Überhaupt, die Elbphilharmonie: Das Konzerthaus ist so etwas wie ihr Refugium zum Abschalten vom harten Managerjob geworden. Sie liebt klassische Musik. Dazu muss man wissen, dass sie eigentlich nicht Managerin werden wollte, sondern Musikerin. „Ich habe in meiner Jugend bis zu sechs Stunden am Tag Querflöte gespielt“, sagt sie. Titzrath organisierte damals schon die adventlichen Konzerte in ihrer katholischen Kirchengemeinde, und eigentlich war der Weg in die Musik vorgezeichnet. Dass sie die Tonkunst nicht zum Beruf machte, lag an ihren vielseitigen Interessen. „Ich merkte irgendwann: Wenn ich Musikerin werden will, gibt es nichts anderes mehr neben der Musik.“ Titzrath liebte aber auch den Balletttanz und war nordrhein-westfälische Landesmeisterin im Rudern. Also was tun? Ihr Vater gab ihr einen weisen Rat: „Die Musik kann auch ein wunderschönes Hobby sein.“

Wer ihr Wirtschaftsverständnis hinterfragt, merkt schnell, dass Titzrath in einigen Fragen anders tickt als klassische Manager. Und das liegt, wie sie selbst zugibt, an ihrer philologischen Ausbildung. „Man kann die Wirtschaft eines Landes nicht verstehen, wenn man nicht auch dessen Kultur und Geschichte kennt“, sagt sie. Wenn Titzrath also zu Gesprächen mit Kunden in der Welt aufbricht, was sie im Gegensatz zu ihrem Vorgänger regelmäßig macht, dann hat sie sich vorher mit der jeweiligen Mentalität befasst.

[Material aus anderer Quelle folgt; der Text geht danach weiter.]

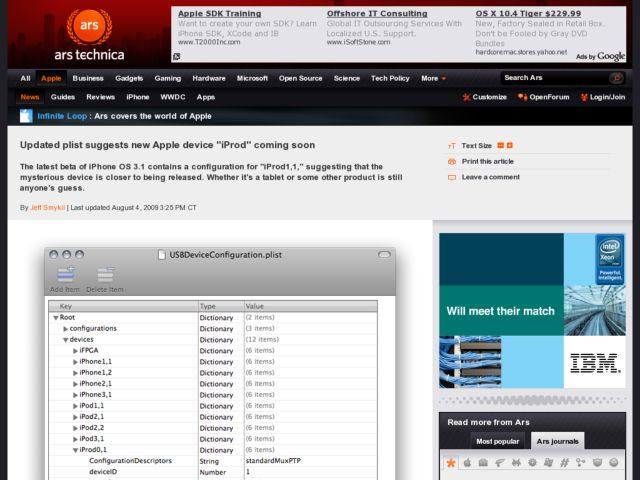Screen dimensions: 640x480
Task: Decrease text size with minus icon
Action: [x=499, y=146]
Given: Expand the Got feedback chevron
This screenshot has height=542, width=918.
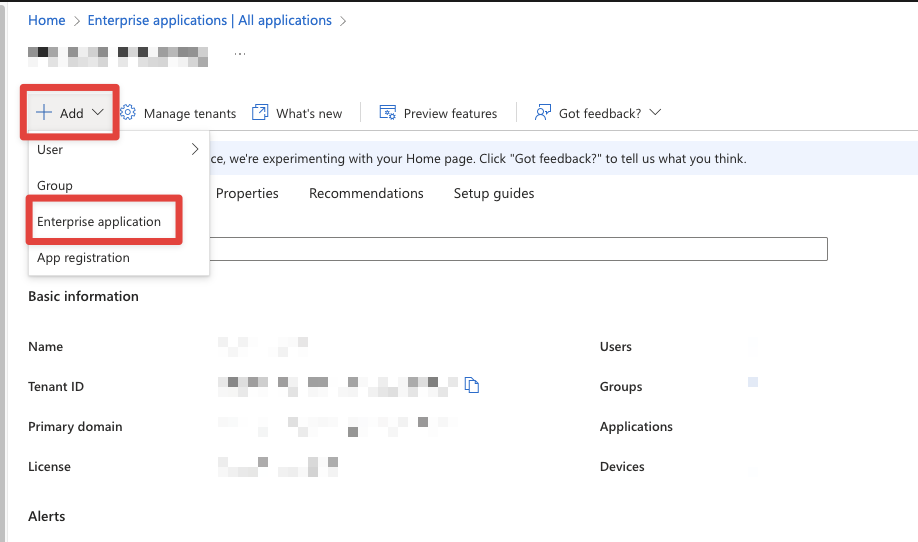Looking at the screenshot, I should pyautogui.click(x=655, y=113).
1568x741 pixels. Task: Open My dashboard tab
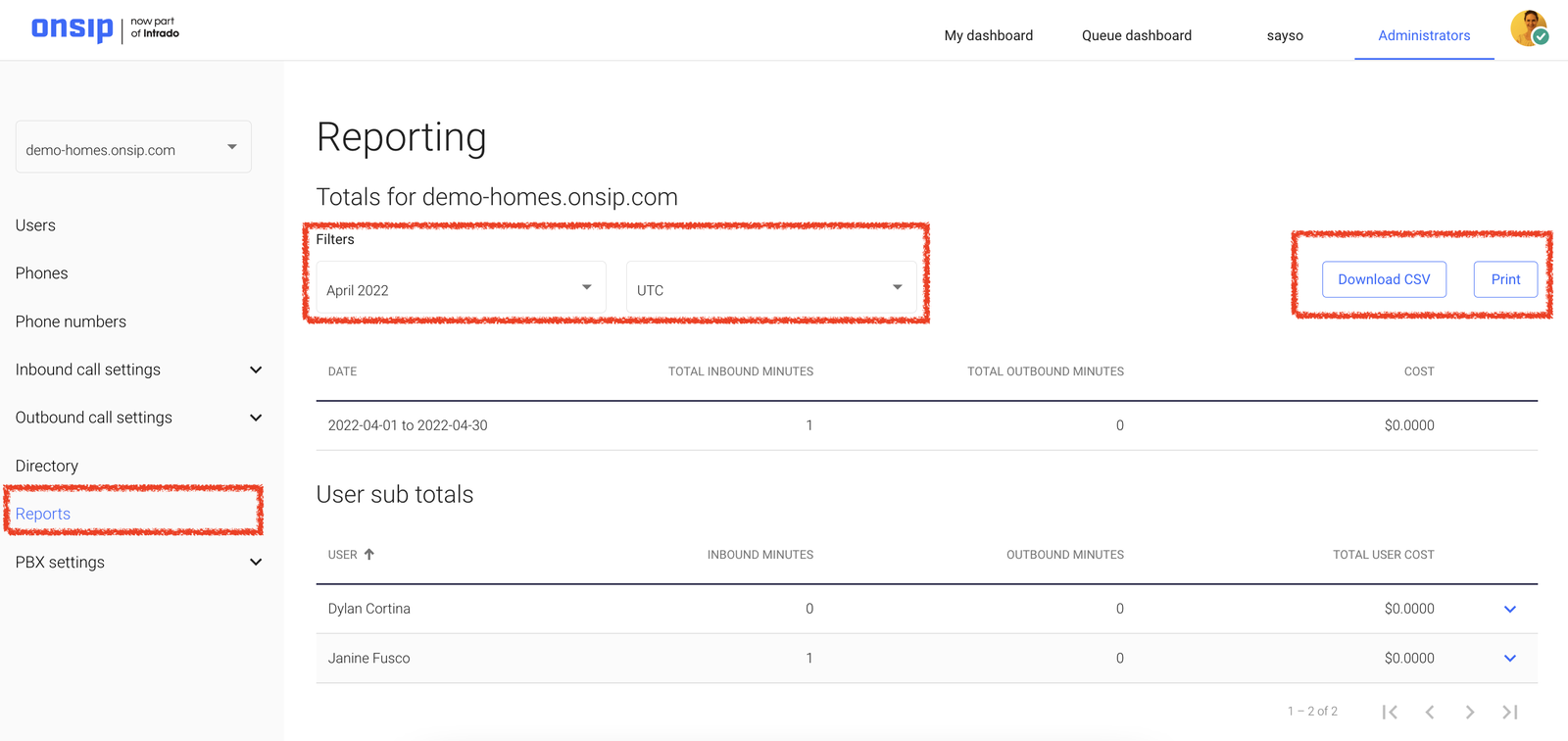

Teller und Schüsseln sind leer. Es folgt ein kurzer Händedruck, dann geht sie wieder in ihr Büro in der Speicherstadt, von dem sie sagt, es sei der „schönste Arbeitsplatz der Welt“. Warum? „Wegen der Historie natürlich.“

Drei Fragen:

Was ist Ihr wichtigstes persönliches Ziel für die nächsten drei Jahre? Ich möchte gern in einen Hamburger Ruderclub aufgenommen werden.

Was wollen Sie mit Ihren Mitarbeitern in den nächsten drei Jahren erreichen? Die HHLA als Motor des digitalen Wandels im Hafen weiter voranbringen.

Was wünschen Sie sich für Hamburg in den nächsten drei Jahren? Ich wünsche mir, dass die Stadt das Tor zur Welt ganz weit aufmacht.